Saturday, June 13, 2009

What Chuck and I Made for Dinner: June 13, 2009

Fish tacos, yellow rice with chickpeas, tomatillo salsa.

Our first year out of law school, Chuck clerked for a judge. That was a fantastic year. We made friends with all his co-clerks and the clerks for the other judges on the floor. We had dinners together, a couple of weekends away, a particularly fun Oscars party, if memory serves--a good time was had by all. At one dinner party, Chuck's co-clerk, Brian, made this insanely good salsa.

This salsa makes us nostalgic. It also makes us sweat--it is spicy! It's so good that the first year we had a vegetable garden, we planted tomatillos so we'd have a ready supply. They went crazy and took over the garden, and I'm not kidding. It's easier to buy them.

Where did Brian learn to make salsa like this? I have no idea and he wouldn't tell. But he was generous enough to share the recipe, which we still have on his law firm stationery. ("Memorandum: How to Make Salsa.") And now I am generous enough to share it with you.

Tomatillo salsa de arbol
2 t. vegetable oil
6 dried chiles de arbol, stemmed and crumbled
4 garlic cloves, diced
1/3 c. diced onion
2 lbs. tomatillos, cored

Heat the oil in a skillet over medium-high heat. Add chiles and garlic and cook, stirring, 1-2 minutes, until toasted. Transfer to a food processor; add onion and tomatillos. Process to blend. Makes 2 to 3 cups.


  1. Are the dried chiles readily available in our neck 'o the woods? I'm lazy and asking instead of looking...

  2. Yes! Most supermarkets carry Melissa's brand dried peppers in the produce section. (I've also noticed that Wal-Mart has a top-notch selection of Mexican foods, so it probably carries them too.)

  3. In my country a similar salsa is called "Solterito" which means Bachelor. Mainly used with a dish named silpancho which recipe is in the link below.

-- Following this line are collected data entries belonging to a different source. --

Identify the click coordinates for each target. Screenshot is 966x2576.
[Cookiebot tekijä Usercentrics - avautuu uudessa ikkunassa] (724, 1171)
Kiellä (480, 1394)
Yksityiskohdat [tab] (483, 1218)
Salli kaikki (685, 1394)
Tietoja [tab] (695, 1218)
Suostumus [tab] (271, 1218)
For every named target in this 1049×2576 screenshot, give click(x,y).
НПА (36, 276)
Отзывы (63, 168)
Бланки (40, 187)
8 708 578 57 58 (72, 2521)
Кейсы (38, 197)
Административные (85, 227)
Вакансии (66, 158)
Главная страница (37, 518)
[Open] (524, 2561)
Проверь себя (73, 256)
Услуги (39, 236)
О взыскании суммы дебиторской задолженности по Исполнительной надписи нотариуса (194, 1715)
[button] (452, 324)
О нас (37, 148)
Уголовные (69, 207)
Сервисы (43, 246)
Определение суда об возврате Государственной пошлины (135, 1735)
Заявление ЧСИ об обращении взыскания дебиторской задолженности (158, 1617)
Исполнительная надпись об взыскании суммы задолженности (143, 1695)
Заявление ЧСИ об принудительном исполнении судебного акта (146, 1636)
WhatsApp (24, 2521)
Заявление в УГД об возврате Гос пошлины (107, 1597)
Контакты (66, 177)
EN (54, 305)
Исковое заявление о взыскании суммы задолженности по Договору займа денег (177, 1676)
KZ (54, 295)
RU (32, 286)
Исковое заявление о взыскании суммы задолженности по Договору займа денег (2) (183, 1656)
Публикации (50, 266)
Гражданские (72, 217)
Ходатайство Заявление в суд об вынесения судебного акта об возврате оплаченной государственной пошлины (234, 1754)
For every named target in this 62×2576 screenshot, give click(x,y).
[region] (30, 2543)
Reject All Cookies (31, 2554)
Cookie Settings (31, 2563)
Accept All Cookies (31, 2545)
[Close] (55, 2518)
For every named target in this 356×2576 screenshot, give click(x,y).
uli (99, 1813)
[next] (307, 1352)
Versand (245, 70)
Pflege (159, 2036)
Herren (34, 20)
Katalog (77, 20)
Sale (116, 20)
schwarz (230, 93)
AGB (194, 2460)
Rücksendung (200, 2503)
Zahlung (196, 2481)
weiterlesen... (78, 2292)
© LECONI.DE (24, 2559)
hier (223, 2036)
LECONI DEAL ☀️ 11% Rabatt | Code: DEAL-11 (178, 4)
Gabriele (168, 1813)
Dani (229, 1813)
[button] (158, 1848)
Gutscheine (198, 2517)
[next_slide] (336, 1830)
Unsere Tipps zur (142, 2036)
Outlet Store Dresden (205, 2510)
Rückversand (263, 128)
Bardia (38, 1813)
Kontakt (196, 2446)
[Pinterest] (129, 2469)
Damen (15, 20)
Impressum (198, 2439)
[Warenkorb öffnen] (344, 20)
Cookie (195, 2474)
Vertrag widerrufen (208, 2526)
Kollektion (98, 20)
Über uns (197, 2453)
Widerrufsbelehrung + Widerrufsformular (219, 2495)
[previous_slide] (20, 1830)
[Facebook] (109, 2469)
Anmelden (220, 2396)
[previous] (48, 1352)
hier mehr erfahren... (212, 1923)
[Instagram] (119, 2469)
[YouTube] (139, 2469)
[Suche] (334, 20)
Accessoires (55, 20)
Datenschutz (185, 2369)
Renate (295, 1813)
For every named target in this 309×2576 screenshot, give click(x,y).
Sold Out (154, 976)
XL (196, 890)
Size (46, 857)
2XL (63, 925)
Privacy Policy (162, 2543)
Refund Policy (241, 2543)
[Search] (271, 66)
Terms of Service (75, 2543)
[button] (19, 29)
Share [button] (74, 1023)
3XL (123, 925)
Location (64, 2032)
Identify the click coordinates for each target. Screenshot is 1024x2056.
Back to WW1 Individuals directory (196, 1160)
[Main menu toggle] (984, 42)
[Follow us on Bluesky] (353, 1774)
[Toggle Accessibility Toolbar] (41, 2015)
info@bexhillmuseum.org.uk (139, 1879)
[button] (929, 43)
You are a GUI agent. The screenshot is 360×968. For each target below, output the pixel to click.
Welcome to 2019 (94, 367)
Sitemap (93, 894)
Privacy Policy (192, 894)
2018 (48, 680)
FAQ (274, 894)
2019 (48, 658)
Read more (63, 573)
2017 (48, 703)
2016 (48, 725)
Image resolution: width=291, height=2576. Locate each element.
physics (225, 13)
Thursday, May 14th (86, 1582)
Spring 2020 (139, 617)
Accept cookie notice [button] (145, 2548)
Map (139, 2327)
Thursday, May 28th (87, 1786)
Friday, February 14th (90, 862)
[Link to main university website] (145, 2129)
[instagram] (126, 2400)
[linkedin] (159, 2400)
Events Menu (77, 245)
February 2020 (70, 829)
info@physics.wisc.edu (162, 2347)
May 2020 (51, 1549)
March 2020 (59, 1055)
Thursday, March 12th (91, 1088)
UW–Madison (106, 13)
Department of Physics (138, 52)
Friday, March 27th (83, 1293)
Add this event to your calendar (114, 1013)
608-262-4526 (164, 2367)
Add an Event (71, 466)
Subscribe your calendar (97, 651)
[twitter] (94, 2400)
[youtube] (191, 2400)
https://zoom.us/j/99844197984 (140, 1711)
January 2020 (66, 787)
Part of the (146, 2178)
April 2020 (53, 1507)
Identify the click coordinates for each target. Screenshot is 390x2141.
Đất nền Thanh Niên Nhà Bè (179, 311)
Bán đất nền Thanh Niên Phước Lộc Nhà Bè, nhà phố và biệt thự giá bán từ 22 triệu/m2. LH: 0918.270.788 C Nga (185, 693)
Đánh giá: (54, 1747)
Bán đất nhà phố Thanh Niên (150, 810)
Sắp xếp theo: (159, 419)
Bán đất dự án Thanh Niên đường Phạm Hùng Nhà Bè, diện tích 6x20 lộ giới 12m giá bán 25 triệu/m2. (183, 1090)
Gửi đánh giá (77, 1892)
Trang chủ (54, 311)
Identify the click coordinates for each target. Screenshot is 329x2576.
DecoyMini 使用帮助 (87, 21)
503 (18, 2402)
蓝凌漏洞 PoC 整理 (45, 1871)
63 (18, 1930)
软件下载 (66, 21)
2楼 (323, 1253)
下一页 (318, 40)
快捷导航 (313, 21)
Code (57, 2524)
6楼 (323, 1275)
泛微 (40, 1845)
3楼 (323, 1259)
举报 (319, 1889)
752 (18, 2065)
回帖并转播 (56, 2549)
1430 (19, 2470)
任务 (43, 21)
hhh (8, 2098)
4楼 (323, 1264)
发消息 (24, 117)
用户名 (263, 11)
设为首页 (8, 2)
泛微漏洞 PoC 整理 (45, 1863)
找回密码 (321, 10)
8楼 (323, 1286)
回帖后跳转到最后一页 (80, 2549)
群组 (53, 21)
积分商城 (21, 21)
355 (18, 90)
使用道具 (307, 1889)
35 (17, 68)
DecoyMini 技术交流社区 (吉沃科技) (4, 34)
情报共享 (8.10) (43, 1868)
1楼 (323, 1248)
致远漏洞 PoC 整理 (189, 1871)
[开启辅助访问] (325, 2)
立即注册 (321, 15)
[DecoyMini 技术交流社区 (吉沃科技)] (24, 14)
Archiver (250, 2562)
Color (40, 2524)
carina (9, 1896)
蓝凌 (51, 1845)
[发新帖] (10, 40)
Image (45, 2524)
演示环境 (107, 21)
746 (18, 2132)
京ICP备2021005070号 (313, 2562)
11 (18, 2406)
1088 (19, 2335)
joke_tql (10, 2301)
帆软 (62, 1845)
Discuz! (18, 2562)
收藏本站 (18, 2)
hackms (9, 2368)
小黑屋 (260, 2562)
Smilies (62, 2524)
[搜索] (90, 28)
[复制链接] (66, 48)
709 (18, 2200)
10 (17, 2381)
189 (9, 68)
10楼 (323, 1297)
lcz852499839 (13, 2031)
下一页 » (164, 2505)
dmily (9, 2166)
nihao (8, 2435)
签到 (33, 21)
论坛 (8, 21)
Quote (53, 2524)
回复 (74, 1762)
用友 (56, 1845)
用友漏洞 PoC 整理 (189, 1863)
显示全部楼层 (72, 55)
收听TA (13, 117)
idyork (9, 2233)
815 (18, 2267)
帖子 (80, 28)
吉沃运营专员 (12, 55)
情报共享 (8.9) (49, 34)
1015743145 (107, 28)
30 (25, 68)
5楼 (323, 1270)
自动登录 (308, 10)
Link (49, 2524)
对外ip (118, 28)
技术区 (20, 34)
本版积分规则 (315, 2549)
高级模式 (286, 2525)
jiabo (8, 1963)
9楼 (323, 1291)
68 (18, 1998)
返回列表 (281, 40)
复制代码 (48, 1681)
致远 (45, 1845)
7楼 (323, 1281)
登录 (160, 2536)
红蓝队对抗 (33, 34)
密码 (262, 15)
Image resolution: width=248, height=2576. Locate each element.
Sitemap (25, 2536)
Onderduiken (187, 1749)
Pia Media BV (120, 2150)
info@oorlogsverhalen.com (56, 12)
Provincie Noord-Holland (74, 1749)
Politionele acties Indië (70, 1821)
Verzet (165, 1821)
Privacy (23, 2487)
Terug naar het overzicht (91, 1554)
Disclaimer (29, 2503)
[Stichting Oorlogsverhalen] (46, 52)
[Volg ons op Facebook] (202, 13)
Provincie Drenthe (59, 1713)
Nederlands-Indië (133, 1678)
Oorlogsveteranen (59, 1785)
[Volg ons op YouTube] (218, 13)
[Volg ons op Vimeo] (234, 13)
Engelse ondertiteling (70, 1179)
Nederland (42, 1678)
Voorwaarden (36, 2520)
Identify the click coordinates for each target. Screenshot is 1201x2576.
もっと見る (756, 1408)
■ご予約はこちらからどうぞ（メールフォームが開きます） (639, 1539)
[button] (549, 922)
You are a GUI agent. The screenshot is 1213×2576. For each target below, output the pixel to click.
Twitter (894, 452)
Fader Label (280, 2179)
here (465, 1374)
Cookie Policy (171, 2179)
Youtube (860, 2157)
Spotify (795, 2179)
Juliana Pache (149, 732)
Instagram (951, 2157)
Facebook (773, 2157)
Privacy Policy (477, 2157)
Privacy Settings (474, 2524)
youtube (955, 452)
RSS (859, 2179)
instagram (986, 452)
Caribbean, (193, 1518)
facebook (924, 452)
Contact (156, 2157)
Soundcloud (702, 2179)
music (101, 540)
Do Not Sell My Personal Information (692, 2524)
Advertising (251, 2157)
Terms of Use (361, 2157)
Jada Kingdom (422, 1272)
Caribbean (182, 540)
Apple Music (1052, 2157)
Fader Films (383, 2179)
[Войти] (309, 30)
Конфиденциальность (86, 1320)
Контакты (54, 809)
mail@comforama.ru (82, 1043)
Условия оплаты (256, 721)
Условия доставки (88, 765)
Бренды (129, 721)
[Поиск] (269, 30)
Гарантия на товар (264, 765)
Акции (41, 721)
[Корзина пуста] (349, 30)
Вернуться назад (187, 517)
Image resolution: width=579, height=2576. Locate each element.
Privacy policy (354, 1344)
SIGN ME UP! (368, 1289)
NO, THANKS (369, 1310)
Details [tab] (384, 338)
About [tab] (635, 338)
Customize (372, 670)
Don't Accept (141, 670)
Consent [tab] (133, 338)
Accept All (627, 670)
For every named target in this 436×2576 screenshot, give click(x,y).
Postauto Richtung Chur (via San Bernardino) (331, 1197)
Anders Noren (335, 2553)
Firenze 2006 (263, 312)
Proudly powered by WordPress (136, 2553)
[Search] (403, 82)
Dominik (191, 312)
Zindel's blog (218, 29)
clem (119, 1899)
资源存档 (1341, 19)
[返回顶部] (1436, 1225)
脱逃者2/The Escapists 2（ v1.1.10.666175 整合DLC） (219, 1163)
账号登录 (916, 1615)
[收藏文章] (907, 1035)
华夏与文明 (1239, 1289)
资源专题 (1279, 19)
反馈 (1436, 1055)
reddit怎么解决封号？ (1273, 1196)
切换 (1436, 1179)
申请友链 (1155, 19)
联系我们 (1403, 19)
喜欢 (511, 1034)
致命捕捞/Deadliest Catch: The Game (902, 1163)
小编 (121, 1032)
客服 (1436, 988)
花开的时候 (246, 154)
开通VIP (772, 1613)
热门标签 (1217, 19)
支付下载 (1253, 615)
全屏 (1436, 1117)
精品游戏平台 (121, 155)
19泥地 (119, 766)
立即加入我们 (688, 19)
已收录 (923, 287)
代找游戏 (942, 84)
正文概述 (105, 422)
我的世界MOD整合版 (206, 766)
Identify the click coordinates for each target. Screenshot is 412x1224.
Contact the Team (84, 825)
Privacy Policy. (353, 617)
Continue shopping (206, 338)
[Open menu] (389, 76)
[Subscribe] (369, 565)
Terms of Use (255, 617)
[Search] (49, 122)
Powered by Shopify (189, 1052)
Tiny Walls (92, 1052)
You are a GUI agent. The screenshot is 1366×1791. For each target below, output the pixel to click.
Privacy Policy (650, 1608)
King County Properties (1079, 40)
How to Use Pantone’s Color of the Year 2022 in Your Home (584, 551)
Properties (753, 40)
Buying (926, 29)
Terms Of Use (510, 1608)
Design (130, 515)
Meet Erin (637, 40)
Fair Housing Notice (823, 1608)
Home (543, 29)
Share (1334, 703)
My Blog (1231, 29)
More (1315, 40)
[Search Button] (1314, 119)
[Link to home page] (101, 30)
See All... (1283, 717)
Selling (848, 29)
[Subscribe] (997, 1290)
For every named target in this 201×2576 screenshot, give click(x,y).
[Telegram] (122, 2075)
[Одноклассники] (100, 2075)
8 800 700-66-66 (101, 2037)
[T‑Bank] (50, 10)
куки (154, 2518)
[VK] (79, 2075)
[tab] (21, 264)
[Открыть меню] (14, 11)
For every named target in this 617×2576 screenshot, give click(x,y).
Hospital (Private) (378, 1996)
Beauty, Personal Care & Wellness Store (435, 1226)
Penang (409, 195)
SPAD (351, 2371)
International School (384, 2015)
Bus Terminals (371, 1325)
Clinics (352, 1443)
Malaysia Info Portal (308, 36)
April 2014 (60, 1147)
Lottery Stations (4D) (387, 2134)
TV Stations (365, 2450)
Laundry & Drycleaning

    Note that the recipe is not completely accurate for the presentation and the preparation of the meat, I will suggest to use the following instructions for that:


    Place the pieces of meat into a Ziploc bag along with a cup or two of bread crumbs.
    Shake the bag and then proceed to gently pound each side of the bag with your fists. (1 centimeter thick each) Thin but sufficient to cover the plate.

    Place the rice equally on each plate. Put a potato in the middle
    Place meat, and vegetables on top of rice.